In more detail, the phase generator (blue) implements the phase counters for the 96 digital oscillators. The "frequency number generator" in the envelope chip provides the increment values to the adder. The phase values are stored in the 96-stage shift register. The tone generator (yellow) is where the modulation happens. It takes the phase values, modulates them, and converts them to sine waves, producing the output sound value. It also modifies the level of the signals, as specified by the envelope generator. The sequence code generator (green) generates control signals (A, B, C, D, E, S) that select how modulation takes place at each step. The implementation of these components will be described in more detail below.

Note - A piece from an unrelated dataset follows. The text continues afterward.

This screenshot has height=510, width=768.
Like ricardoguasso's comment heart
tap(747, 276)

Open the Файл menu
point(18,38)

Logarithms and exponentials
The chip uses logarithms and exponentials for many of the internal values. The underlying problem is that multiplication is much harder to perform with hardware than addition, especially with 1980s-era technology. The solution is that the chip uses base-2 logarithms in many places because adding logarithms is equivalent to multiplying the values. (The chip uses lookup ROMs in combination with bit shifting to obtain the logarithms and exponentials.)

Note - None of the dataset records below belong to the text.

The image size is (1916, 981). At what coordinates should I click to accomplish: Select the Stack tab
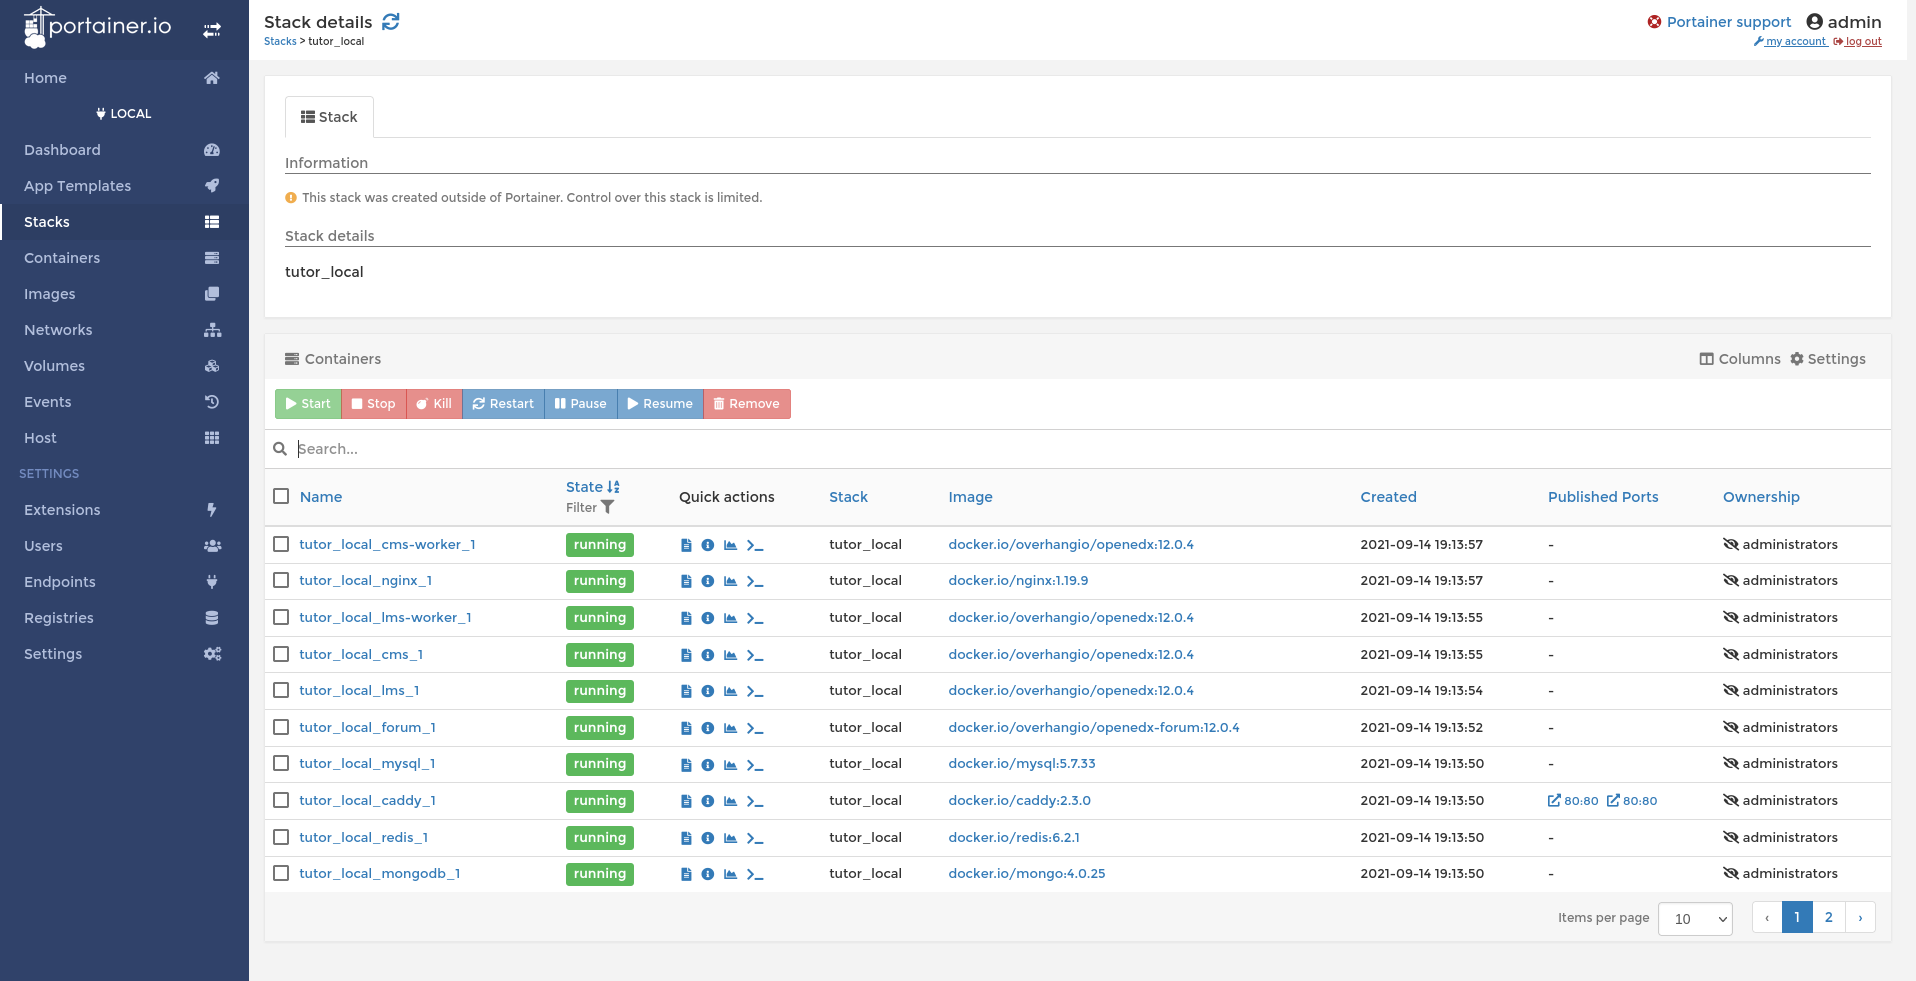(x=329, y=117)
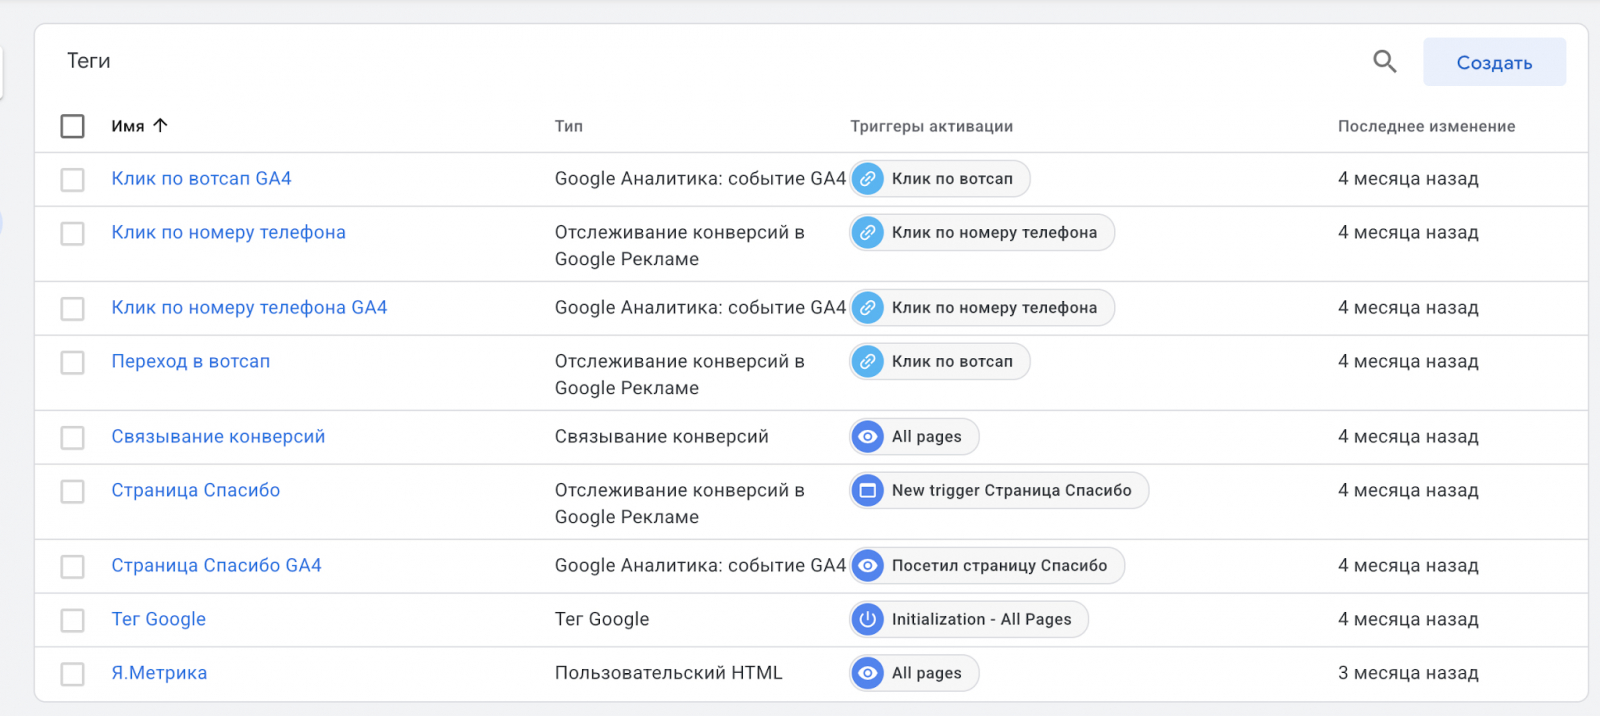1600x716 pixels.
Task: Click the eye trigger icon in Я.Метрика row
Action: (868, 674)
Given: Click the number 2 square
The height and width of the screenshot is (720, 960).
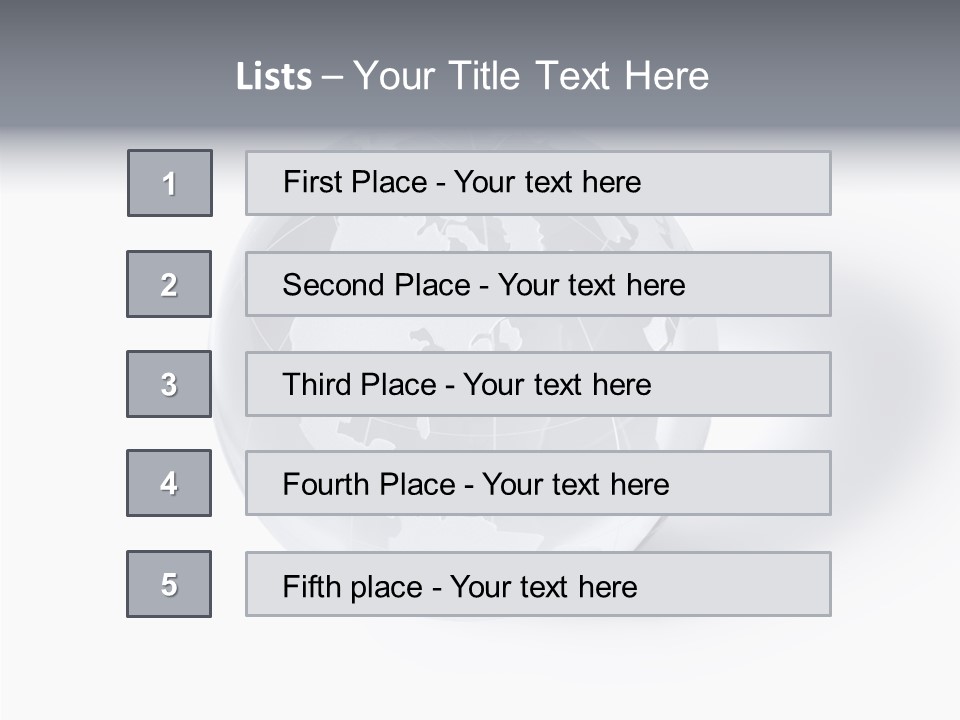Looking at the screenshot, I should tap(169, 284).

The first role for logarithms is in the frequency input to the chip: instead of a phase increment value, it receives the base-2 logarithm of the increment. The motivation is that note frequencies are related exponentially: for instance, going up one octave doubles the frequency. Thus, shifting a note requires multiplying the frequency. Since the envelope chip represents frequencies as logarithms, the multiplication becomes a quick addition. The envelope chip then passes the corresponding phase increment to the operator chip as a logarithmic value. The operator chip uses an exponential look-up ROM to convert this value back to a linear value.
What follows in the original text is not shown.